Doença ocular progressiva e muitas vezes silenciosa no início, o ceratocone afeta principalmente jovens e pode comprometer de forma significativa a visão se não for diagnosticado e tratado adequadamente. Caracterizado pelo afinamento e pela deformação da córnea — que passa de um formato arredondado para uma forma cônica — o problema provoca visão embaçada, distorcida e aumento irregular do grau.
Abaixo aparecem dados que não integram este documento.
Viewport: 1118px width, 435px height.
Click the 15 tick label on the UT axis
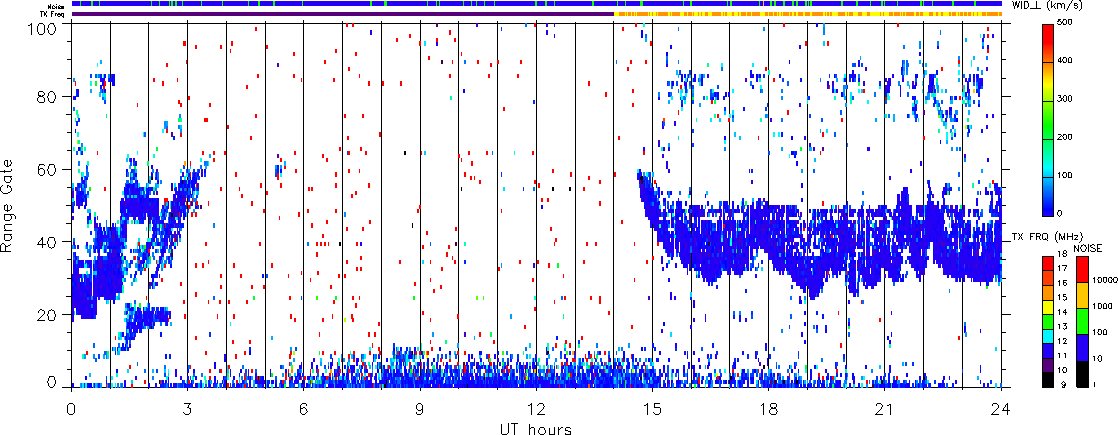click(x=652, y=410)
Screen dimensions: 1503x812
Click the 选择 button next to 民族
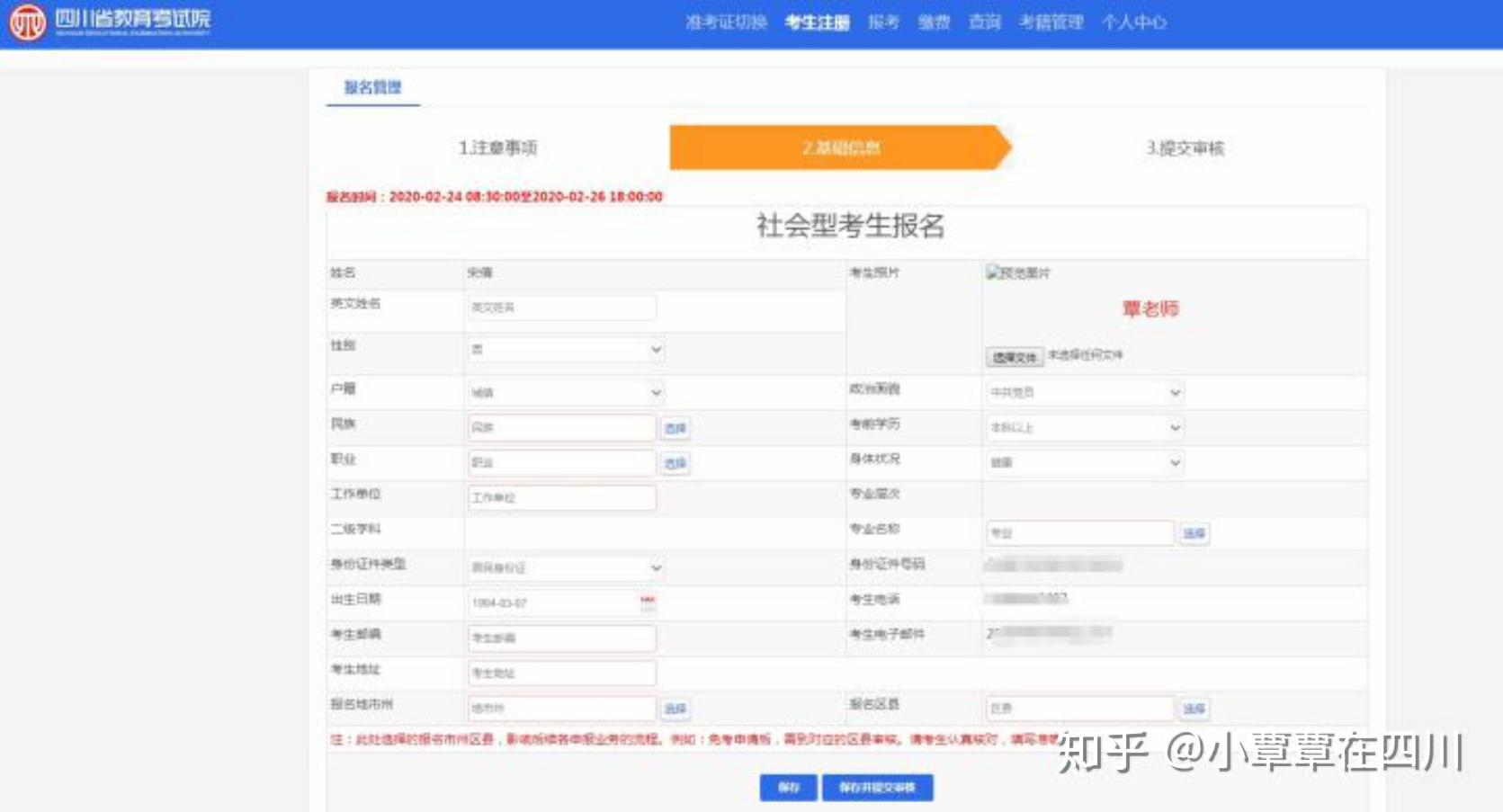(675, 428)
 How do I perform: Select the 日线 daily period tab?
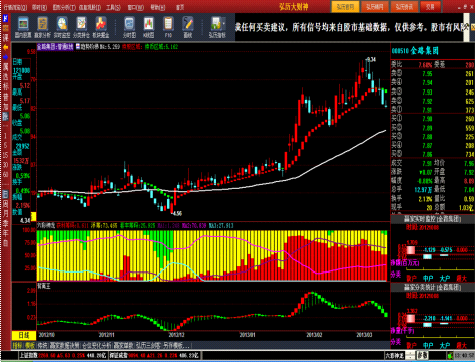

Segundo a médica oftalmologista Dra. Lara Murad (CRM 52-76168-0), especialista em córnea e segmento anterior, o ceratocone exige atenção desde os primeiros sinais. “Muitos pacientes chegam ao consultório após trocas frequentes de óculos, dificuldade para enxergar à noite ou intolerância às lentes de contato comuns. Quanto mais cedo o diagnóstico, maiores são as chances de estabilizar a doença e preservar a visão”, explica.
Com mais de 20 anos de experiência em oftalmologia, é especialista em córnea e segmento anterior em Bordeaux, na França, a Dra. Lara destaca que o avanço tecnológico transformou o manejo do ceratocone nos últimos anos.
Tratamentos modernos e personalizados
Hoje, o tratamento do ceratocone é individualizado e depende do estágio da doença. Em fases iniciais, óculos ou lentes de contato especiais podem oferecer boa qualidade visual. ‘Hoje existem lentes muito tecnológicas e que permitem conforto e excelente qualidade visual para esses pacientes’.
Em casos de progressão, o crosslinking corneano tornou-se um dos principais aliados para interromper a evolução da doença, fortalecendo as fibras da córnea. ‘Essa foi uma grande mudança no prognóstico e uma verdadeira revolução na condução do ceratocone’ ressalta a especialista.
Em estágios mais avançados, procedimentos cirúrgicos, como o implante de anéis intracorneanos ou, em casos extremos, o transplante de córnea, podem ser necessários. “A boa notícia é que hoje conseguimos postergar — e na maioria das vezes evitar — o transplante graças aos tratamentos atuais”, afirma a médica.
Informação e acompanhamento fazem a diferença
A Dra. Lara Murad, que também atua como speaker e ministra aulas com foco em córnea, olho seco e superfície ocular, reforça a importância da informação e do acompanhamento regular com o oftalmologista. “O ceratocone não tem cura, mas tem controle. O conhecimento do paciente sobre a doença é parte fundamental do sucesso do tratamento.”
Com o avanço das tecnologias diagnósticas e terapêuticas, o cenário para quem convive com ceratocone é cada vez mais promissor. A mensagem dos especialistas é clara: ao menor sinal de alteração visual, procurar avaliação oftalmológica pode mudar completamente o futuro da visão.